# [Do this]
Report every line of the entries below that contains the string "Task", matching case exactly.

# [Data rows]
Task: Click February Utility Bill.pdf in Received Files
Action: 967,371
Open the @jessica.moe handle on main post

...

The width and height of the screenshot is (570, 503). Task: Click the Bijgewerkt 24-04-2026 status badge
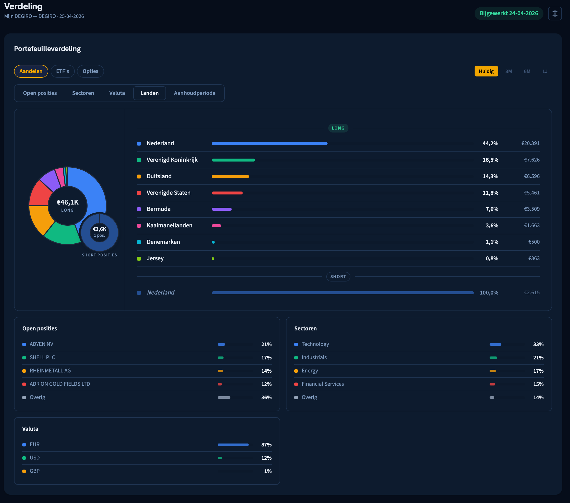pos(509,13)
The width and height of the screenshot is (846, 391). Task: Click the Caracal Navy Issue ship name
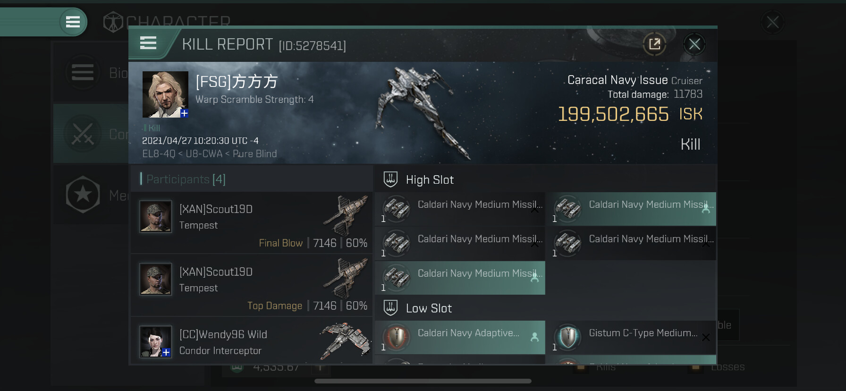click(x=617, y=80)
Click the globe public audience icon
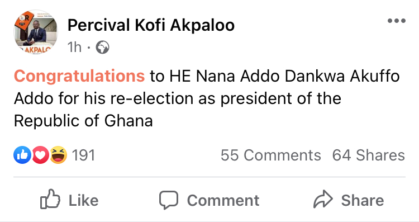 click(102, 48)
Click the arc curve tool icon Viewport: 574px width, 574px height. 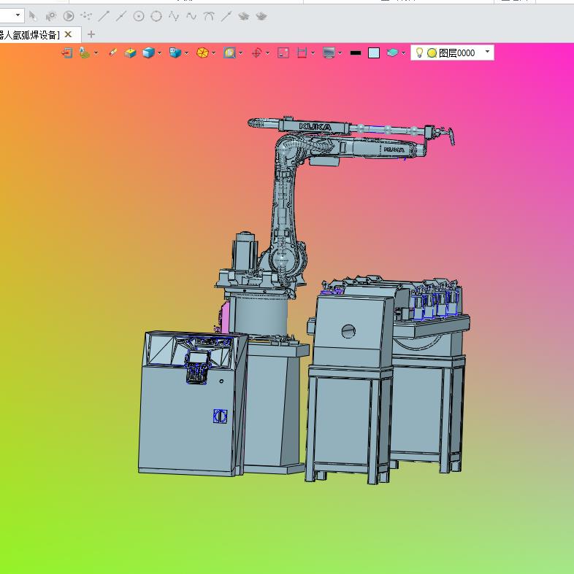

--

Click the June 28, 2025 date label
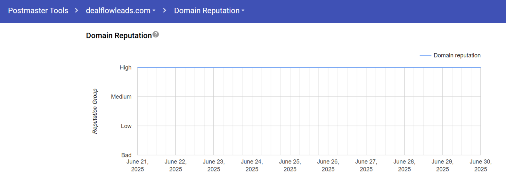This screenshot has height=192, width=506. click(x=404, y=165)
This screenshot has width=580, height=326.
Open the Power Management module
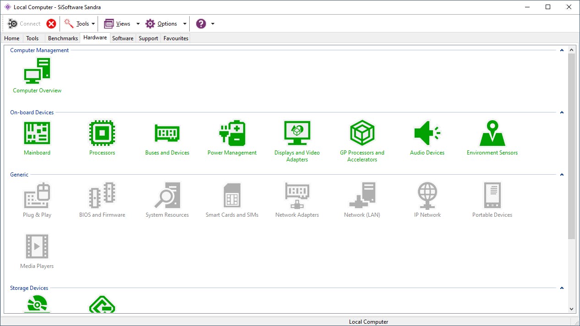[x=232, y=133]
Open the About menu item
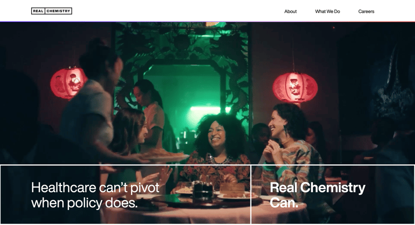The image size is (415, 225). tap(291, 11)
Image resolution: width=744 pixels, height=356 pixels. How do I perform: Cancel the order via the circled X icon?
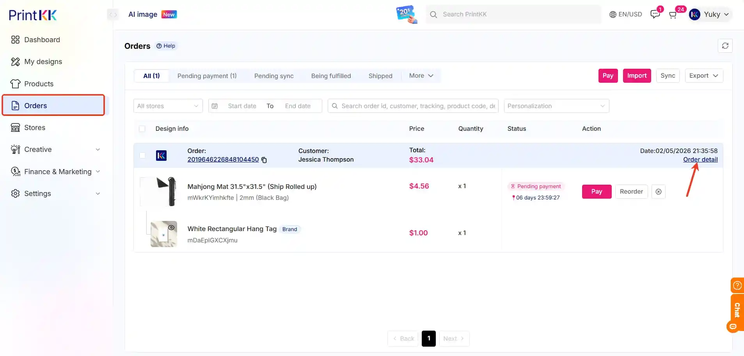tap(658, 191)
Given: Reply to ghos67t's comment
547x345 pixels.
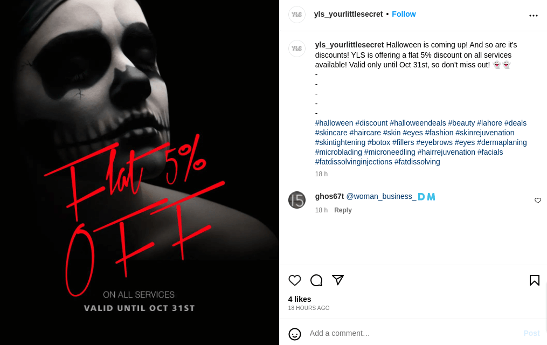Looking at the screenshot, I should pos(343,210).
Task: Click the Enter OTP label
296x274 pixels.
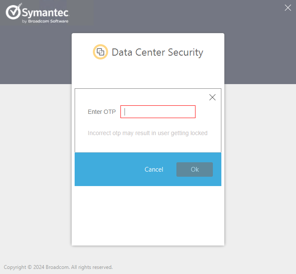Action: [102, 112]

# [Result for this exercise]
Task: Click February Utility Bill.pdf in Received Files
The width and height of the screenshot is (570, 503). Task: Click the Bijgewerkt 24-04-2026 status badge
The width and height of the screenshot is (846, 391). Task: Click the Caracal Navy Issue ship name
Task: Click the Enter OTP label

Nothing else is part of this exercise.